*DATA SUPPLIED*

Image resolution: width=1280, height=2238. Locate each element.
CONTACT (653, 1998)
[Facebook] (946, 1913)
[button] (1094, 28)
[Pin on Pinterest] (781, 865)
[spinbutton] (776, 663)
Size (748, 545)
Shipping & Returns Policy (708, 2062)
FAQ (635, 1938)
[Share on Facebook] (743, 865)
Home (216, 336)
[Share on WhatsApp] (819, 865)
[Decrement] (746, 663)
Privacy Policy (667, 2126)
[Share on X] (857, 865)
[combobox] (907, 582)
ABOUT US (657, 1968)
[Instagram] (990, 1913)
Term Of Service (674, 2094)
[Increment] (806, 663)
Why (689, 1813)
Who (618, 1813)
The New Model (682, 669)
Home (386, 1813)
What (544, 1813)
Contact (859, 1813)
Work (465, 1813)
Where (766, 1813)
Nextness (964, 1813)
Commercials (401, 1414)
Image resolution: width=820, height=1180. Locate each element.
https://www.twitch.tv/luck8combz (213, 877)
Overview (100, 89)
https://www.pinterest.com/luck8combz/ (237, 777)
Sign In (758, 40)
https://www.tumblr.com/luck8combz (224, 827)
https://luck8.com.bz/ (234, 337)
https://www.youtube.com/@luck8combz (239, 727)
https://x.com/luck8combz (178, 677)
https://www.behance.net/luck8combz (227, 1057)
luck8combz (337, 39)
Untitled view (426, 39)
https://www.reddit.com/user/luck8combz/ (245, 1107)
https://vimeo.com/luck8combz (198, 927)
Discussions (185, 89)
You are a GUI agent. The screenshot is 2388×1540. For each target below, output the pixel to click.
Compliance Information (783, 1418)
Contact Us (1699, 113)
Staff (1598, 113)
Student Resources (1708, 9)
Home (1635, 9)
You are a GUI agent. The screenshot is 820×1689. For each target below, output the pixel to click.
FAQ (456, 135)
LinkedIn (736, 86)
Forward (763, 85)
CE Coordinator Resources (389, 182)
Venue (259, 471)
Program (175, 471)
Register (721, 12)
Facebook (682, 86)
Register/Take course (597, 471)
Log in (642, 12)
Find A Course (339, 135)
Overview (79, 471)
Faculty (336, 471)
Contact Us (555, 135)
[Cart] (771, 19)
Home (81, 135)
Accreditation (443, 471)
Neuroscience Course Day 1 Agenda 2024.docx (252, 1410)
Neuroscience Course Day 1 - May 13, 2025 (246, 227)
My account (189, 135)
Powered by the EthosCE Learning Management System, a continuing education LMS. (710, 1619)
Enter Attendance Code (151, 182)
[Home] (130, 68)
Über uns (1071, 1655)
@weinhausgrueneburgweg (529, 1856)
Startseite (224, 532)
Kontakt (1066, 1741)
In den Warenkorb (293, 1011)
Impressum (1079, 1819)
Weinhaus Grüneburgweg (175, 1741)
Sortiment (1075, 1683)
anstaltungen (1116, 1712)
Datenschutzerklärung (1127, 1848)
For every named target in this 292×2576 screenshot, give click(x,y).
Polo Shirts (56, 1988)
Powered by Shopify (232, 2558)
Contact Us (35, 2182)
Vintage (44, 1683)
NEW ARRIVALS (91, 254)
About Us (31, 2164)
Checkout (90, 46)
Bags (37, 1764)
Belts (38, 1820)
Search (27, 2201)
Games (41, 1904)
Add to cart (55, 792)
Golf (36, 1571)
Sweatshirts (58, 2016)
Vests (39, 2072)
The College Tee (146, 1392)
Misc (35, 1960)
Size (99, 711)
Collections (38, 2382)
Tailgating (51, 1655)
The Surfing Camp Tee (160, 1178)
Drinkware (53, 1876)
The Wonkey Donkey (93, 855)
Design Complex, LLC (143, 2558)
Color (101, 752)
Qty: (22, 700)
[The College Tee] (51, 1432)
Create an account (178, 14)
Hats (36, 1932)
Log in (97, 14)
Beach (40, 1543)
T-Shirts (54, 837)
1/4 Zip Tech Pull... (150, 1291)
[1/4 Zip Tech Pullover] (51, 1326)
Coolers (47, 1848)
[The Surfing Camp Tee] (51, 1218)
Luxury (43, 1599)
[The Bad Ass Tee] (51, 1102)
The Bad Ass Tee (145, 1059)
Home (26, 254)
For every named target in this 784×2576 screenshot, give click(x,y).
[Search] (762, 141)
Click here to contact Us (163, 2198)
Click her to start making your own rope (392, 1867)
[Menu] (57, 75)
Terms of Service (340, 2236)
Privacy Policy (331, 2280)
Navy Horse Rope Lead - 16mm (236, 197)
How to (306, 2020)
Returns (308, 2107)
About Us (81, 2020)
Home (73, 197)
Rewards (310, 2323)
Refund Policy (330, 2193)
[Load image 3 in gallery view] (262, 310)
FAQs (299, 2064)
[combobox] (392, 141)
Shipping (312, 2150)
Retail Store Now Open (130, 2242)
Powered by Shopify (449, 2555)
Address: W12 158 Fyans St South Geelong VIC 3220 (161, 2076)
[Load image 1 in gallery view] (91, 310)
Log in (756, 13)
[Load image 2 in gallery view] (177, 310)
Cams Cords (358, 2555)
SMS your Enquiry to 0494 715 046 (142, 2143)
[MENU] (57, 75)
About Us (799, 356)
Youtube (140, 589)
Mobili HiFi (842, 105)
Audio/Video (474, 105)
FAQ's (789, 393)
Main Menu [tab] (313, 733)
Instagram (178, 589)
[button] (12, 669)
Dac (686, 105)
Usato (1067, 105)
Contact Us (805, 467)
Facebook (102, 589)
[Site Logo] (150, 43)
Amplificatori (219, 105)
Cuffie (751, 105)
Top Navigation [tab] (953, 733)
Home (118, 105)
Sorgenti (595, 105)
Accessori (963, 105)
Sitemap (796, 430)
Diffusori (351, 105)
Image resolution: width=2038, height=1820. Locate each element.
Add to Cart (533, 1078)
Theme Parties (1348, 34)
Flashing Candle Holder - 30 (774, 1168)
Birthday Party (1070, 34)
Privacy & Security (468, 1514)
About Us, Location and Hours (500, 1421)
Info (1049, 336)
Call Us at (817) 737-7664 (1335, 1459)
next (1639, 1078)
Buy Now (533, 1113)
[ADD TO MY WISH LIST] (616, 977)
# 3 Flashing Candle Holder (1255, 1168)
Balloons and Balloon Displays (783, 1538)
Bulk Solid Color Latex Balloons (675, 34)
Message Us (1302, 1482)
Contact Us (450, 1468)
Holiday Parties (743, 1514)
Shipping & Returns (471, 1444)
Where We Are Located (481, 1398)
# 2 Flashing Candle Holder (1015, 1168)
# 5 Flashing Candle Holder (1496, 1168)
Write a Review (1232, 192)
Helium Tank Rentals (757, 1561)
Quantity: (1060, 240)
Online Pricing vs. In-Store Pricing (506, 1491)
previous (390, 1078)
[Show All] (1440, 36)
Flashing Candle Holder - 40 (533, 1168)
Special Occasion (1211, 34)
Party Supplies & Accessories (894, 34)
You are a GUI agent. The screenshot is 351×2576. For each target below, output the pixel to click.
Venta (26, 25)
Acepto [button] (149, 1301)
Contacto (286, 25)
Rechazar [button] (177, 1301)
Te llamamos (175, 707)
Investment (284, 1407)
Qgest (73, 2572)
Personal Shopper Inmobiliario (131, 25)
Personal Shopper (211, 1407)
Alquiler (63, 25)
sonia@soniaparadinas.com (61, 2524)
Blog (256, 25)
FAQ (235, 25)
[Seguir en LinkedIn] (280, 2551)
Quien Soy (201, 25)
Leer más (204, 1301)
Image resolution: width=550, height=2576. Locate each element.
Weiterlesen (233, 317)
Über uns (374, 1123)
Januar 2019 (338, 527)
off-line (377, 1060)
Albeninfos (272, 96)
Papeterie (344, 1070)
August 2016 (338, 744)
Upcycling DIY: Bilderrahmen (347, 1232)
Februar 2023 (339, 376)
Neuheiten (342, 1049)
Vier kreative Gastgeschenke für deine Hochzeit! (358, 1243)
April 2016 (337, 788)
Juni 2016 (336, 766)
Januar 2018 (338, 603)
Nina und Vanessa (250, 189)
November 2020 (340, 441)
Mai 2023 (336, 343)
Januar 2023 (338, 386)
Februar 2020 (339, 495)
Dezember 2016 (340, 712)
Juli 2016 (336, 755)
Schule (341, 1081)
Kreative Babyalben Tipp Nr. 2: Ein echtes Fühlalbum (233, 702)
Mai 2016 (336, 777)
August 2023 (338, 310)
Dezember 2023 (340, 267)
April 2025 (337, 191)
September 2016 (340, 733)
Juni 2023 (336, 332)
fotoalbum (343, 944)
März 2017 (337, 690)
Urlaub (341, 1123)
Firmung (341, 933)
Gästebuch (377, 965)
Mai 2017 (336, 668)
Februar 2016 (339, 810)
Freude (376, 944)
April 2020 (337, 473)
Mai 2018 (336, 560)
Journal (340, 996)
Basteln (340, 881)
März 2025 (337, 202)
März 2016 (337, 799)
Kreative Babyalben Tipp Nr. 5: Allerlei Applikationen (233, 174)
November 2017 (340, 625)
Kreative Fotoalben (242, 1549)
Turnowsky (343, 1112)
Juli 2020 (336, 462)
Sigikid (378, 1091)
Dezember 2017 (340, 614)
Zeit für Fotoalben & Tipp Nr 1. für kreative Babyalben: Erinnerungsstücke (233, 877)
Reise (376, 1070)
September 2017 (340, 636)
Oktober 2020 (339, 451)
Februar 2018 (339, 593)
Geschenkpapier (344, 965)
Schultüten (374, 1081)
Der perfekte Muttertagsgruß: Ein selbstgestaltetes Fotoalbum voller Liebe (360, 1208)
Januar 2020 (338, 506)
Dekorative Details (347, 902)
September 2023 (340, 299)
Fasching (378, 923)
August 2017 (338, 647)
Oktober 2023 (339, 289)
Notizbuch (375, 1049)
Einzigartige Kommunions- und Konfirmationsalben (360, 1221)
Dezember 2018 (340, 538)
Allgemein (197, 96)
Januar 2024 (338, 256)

*WHAT IS BEING ASKED*
The task here is to output the line with "Kreative Babyalben Tipp Nr. 2: Ein" and all lines after it to the end of the records above, exactly and only those.

*YOUR SOLUTION*
Kreative Babyalben Tipp Nr. 2: Ein echtes Fühlalbum (233, 702)
Mai 2016 (336, 777)
August 2023 (338, 310)
Dezember 2023 (340, 267)
April 2025 (337, 191)
September 2016 (340, 733)
Juni 2023 (336, 332)
fotoalbum (343, 944)
März 2017 (337, 690)
Urlaub (341, 1123)
Firmung (341, 933)
Gästebuch (377, 965)
Mai 2017 (336, 668)
Februar 2016 (339, 810)
Freude (376, 944)
April 2020 (337, 473)
Mai 2018 (336, 560)
Journal (340, 996)
Basteln (340, 881)
März 2025 (337, 202)
März 2016 (337, 799)
Kreative Babyalben Tipp Nr. 5: Allerlei Applikationen (233, 174)
November 2017 (340, 625)
Kreative Fotoalben (242, 1549)
Turnowsky (343, 1112)
Juli 2020 (336, 462)
Sigikid (378, 1091)
Dezember 2017 (340, 614)
Zeit für Fotoalben & Tipp Nr 1. für kreative Babyalben: Erinnerungsstücke (233, 877)
Reise (376, 1070)
September 2017 (340, 636)
Oktober 2020 (339, 451)
Februar 2018 (339, 593)
Geschenkpapier (344, 965)
Schultüten (374, 1081)
Der perfekte Muttertagsgruß: Ein selbstgestaltetes Fotoalbum voller Liebe (360, 1208)
Januar 2020 (338, 506)
Dekorative Details (347, 902)
September 2023 (340, 299)
Fasching (378, 923)
August 2017 (338, 647)
Oktober 2023 (339, 289)
Notizbuch (375, 1049)
Einzigartige Kommunions- und Konfirmationsalben (360, 1221)
Dezember 2018 (340, 538)
Allgemein (197, 96)
Januar 2024 (338, 256)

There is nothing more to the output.